◆ Set task 1 ◆
According to the hedge fund excerpt, what minimum amount of investable assets does the author say is needed to be financially independent?

◆ Text excerpt ◆
******************************

Then I go on to demonstrate that A) you really need a minimum of $5 million in investable assets to be financially independent; and B) unless you had the foresight to be born to wealthy parents or are a professional athlete, rock star, movie star, best-selling author, or Powerball lottery winner, you really can’t get there from here. With an Excel spreadsheet on the overhead projector, using wildly optimistic earning assumptions, savings assumptions, and stock market appreciation assumptions, I show that it’s impossible to save your way to financial independence at any time before you’re in diapers again, drooling into your strained prunes. The Millionaire Next Door is a book, not anyone’s life I know. The “American dream” is just that.

This would be my lead-in to why they should be trying to find a wealthy spouse. Okay, seriously. It’s the basis for entrepreneurship. If financial independence is important to them, they should be starting their own businesses (Bill Gates, Mark Cuban, etc.) or working for startup companies with generous stock options (Austin “Dellionaires,” Google employees, etc.).

Except that I’ve changed my tune. Now I recommend that they pack up their books, drop my class, and start a hedge fund.

A “hedge fund” is a barely regulated investment fund consisting of “accredited investors” (people with a net worth of at least $1 million or who have earned more than $200,000 per year for the past two years) run by a “hedge fund manager” who put the fund together and who reaps the lion’s share of the rewards. Correction: the whole pride’s share. The compensation to the hedge fund manager used to be “1 and 20,” but now the norm is “2 and 20”—meaning that the hedge fund manager gets 2 percent of the assets under management each year, plus 20 percent of the “ups.”

In a relatively small $100 million fund, the hedge fund manager would get $2 million per year before he got out of bed in the morning (2 percent of the assets under management) plus 20 percent of the fund’s performance. Therefore, if the fund had a decent year and earned, say, 15 percent, the hedge fund manager’s performance fee (over and above his 2 percent management fee) would be $3 million. Five million dollars total for the year. A couple of years of that kind of pay, and you’re a sand wedge away from financial independence, under anyone’s definition.

******************************

◆ Set task 2 ◆
Retype the lines of the records from the line containing "The width and" through the line containing "point(382,88)", inclusive.

◆ Dataset excerpts ◆

******************************

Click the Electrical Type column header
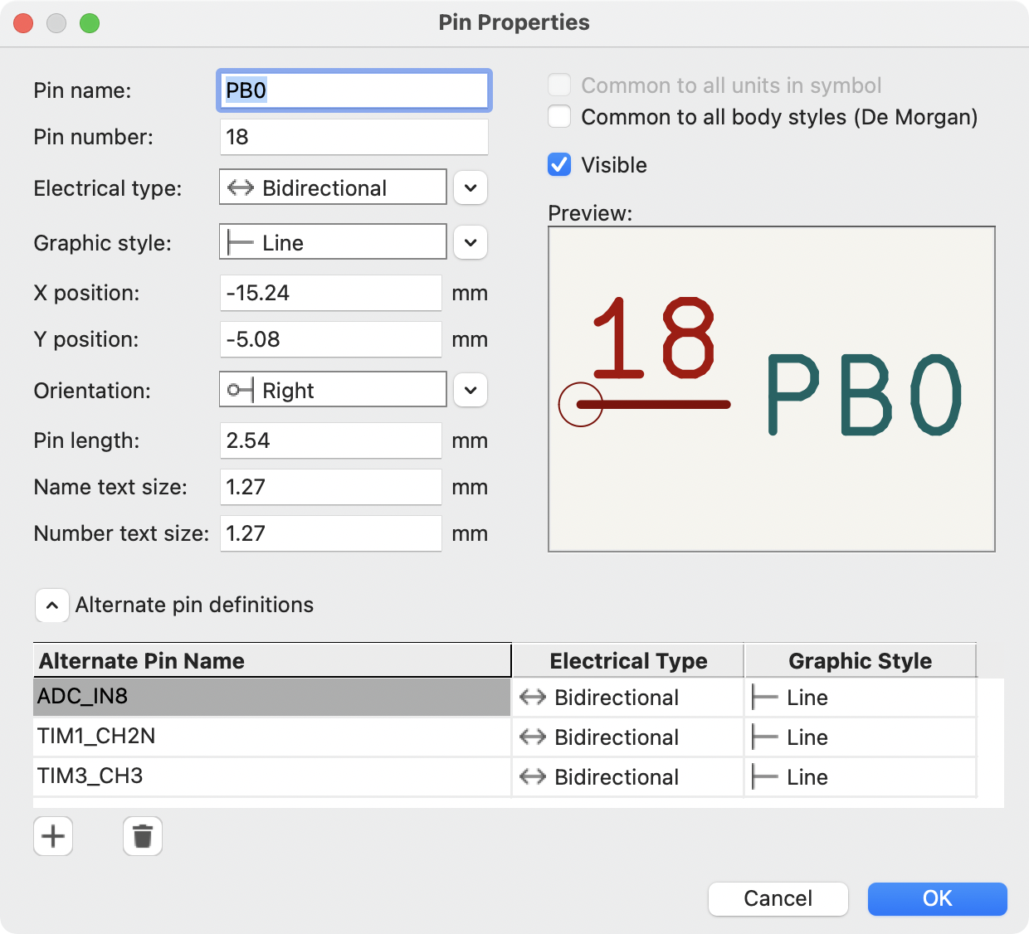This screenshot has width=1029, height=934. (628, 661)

******************************

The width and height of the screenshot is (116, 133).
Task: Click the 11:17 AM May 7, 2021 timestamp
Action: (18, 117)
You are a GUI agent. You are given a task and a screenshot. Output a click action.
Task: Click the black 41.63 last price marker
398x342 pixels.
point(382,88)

******************************

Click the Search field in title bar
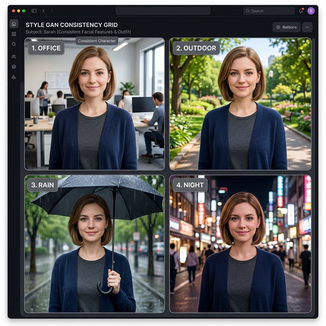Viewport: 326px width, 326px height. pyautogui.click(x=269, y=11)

******************************

◆ Problem solution 1 ◆
$5 million

◆ Problem solution 2 ◆
The width and height of the screenshot is (116, 133).
Task: Click the 11:17 AM May 7, 2021 timestamp
Action: (18, 117)
You are a GUI agent. You are given a task and a screenshot. Output a click action.
Task: Click the black 41.63 last price marker
398x342 pixels.
point(382,88)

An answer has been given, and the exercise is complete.